▶ Document passage:
- Opening Delimiter -

She said her client was addicted to methamphetamine and thought at the time he had been implanted with electronic fibres that monitored his movements as part of a Government anti-gang strategy.
He had a firearm with him to shoot down drones, Ms Maxwell Scott said.
Two West Auckland-based police officers were at Waitakere Hospital in Henderson dealing with an unrelated matter in October last year when the gunman pulled up in the ambulance bay at the emergency department.
Schuster got out of the car brandishing the single-barrel pump-action shotgun.
"The defendant has walked around the (empty) police patrol vehicle and fired three shots into it from different angles," court documents said.
"These shots have shattered the front passenger window, sprayed the vehicle exterior with dents and holes, and caused a large hole in the metal boot."
More than a dozen members of the public in a nearby waiting room were in direct line of any stray shotgun rounds, the summary of facts said.
Two constables left the hospital and saw what had happened.
One distracted Schuster while another retrieved a firearm from the car and he was arrested at gunpoint shortly afterwards.
He first came to police attention earlier that afternoon when he went to his brother's house in Glenfield and fired two shots inside.
After shooting at the television and wall, he threatened the occupants with the shotgun and bizarrely asked a female resident, who was in bed at the time, to Google "PHD and world population".
He thought they were all Government agents, Ms Maxwell Scott explained.
"One of the flatmates worked in fibre optics industry, so it all fell into place with his delusion," she said.
Schuster eventually left for the hospital in a car taken from the address.
His lawyer said the former butcher had begun using meth after the breakdown of a long-term relationship.
"As he became more addicted he became more paranoid and before he knew it he was out of control," Ms Maxwell Scott said.
"He's determined never to go anywhere near that drug again."

- Closing Delimiter -

▶ Complete the following:
1 – In the court report on the hospital shooting, start at the words "Schuster got out" and stop after "court documents said.". Rewrite that span with "shotgun" changed to "rifle".
2 – According to the court report, what did Schuster's lawyer say led him to begin using meth?

▶ Dataset records:

- Opening Delimiter -

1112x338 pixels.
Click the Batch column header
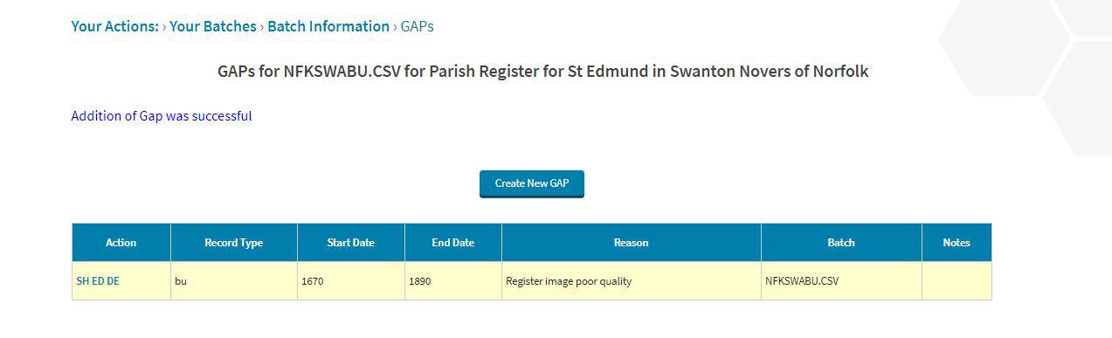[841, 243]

- Closing Delimiter -
- Opening Delimiter -

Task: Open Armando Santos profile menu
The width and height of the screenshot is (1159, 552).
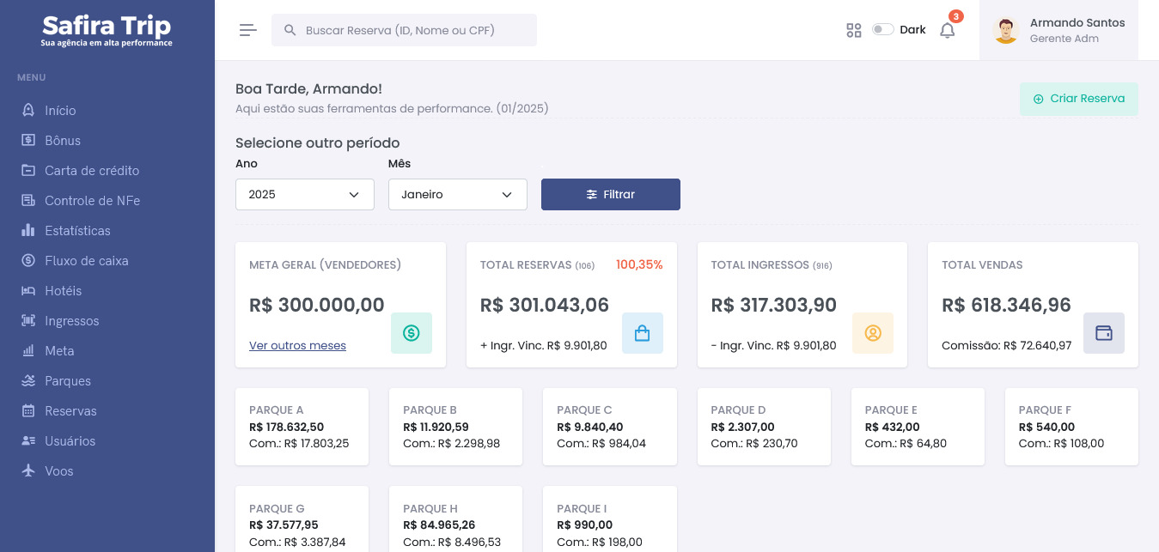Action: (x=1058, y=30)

- Closing Delimiter -
- Opening Delimiter -

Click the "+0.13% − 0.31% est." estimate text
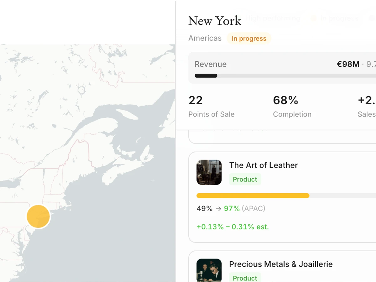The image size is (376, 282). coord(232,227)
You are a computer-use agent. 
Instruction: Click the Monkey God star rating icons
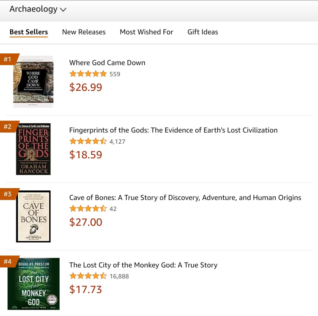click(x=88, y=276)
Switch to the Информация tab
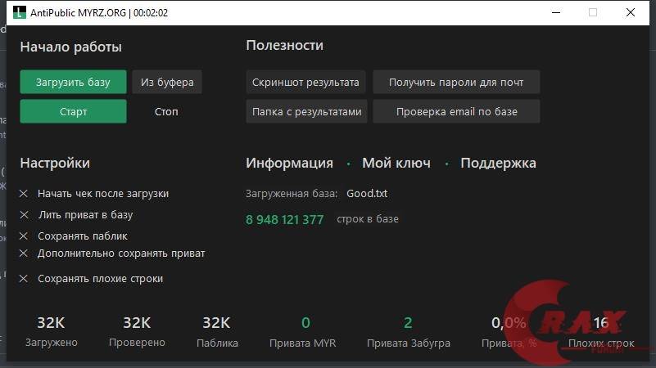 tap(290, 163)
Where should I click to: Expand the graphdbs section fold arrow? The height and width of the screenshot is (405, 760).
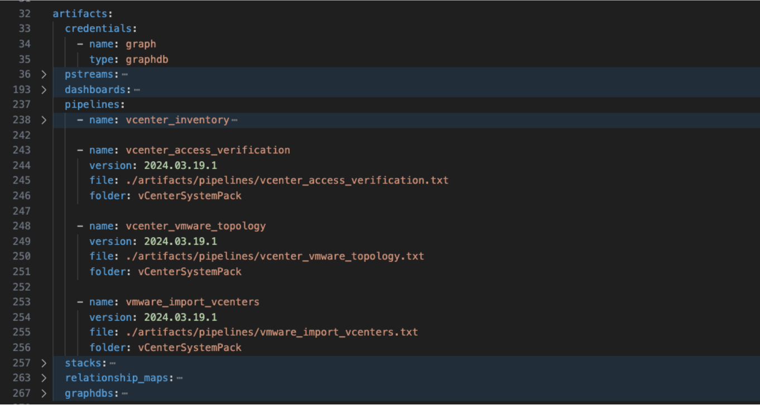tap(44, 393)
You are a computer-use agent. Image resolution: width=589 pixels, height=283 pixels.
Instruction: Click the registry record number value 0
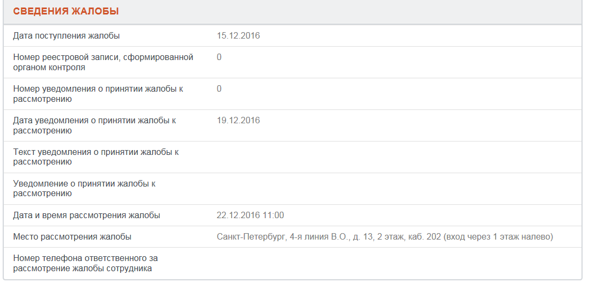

- Closing Delimiter -

▶ Responses by item number:
1 –
Schuster got out of the car brandishing the single-barrel pump-action rifle.
"The defendant has walked around the (empty) police patrol vehicle and fired three shots into it from different angles," court documents said.

2 – The breakdown of a long-term relationship.